> [Goal of the exercise]:
Where in the entries below does "computer" appear? Copy every line that has it.

Stored dataset items:
'''
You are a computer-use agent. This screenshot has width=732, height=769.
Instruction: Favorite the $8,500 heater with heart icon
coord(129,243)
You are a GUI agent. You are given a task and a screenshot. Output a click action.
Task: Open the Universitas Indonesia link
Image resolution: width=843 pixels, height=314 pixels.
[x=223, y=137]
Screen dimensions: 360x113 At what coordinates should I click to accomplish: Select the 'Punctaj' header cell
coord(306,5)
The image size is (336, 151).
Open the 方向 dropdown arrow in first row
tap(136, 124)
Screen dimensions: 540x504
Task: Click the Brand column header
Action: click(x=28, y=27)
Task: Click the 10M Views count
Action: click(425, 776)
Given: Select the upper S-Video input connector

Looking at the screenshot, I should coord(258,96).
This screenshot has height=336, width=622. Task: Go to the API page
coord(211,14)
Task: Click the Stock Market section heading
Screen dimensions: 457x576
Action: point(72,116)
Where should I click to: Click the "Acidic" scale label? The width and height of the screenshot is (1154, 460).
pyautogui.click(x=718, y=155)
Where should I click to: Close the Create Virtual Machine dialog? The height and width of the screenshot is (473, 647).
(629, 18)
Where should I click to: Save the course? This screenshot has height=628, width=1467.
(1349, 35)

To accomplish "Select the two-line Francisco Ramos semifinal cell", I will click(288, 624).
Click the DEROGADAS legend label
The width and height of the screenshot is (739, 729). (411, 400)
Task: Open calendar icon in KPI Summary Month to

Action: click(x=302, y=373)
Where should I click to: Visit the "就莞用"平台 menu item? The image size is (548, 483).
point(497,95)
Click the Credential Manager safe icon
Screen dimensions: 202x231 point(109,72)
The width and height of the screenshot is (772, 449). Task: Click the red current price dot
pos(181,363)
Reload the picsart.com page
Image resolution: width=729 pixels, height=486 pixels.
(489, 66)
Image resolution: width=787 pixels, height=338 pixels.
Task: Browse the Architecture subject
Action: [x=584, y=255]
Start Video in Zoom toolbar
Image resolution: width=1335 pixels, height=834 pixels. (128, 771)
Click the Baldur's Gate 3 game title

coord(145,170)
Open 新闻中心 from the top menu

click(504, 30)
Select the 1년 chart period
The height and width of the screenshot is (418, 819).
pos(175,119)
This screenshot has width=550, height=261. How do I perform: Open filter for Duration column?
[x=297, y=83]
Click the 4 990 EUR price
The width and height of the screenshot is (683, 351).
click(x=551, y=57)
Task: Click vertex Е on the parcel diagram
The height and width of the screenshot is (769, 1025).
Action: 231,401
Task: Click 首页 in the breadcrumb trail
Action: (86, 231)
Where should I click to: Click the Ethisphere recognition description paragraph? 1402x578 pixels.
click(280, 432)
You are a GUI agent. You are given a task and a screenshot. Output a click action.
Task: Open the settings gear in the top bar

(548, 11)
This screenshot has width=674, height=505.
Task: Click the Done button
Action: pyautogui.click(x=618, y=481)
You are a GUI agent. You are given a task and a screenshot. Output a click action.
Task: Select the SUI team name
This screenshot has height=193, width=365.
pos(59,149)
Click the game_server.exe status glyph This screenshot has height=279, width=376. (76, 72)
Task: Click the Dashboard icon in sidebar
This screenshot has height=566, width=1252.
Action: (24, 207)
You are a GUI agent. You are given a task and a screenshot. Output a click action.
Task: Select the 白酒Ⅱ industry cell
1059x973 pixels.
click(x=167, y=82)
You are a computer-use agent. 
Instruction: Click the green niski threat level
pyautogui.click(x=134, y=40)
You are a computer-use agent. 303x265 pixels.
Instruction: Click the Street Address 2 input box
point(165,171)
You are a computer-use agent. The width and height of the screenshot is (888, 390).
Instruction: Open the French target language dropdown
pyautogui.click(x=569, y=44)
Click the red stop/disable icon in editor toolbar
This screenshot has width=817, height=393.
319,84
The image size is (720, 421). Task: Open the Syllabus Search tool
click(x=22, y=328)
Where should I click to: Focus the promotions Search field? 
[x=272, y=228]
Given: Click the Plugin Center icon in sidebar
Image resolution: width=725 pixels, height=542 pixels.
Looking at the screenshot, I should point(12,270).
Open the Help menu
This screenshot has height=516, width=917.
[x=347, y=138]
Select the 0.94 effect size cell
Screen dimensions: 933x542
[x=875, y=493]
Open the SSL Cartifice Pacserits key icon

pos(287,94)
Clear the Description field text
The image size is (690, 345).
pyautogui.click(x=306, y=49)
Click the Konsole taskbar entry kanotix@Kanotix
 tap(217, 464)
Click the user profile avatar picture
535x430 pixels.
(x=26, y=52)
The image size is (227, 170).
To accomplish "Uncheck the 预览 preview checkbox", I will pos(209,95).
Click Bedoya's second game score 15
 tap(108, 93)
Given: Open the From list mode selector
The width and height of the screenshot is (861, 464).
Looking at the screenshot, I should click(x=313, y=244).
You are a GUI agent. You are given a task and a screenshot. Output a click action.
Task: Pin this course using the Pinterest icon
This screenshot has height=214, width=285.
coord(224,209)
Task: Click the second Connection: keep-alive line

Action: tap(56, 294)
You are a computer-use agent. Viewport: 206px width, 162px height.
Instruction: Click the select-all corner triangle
'''
> [The answer]:
You are a computer-use agent. This screenshot has width=732, height=769.
You are a computer-use agent. 
You are a computer-use agent. 303x265 pixels.
You are a computer-use agent. The width and height of the screenshot is (888, 390).
You are a computer-use agent. Viewport: 206px width, 162px height.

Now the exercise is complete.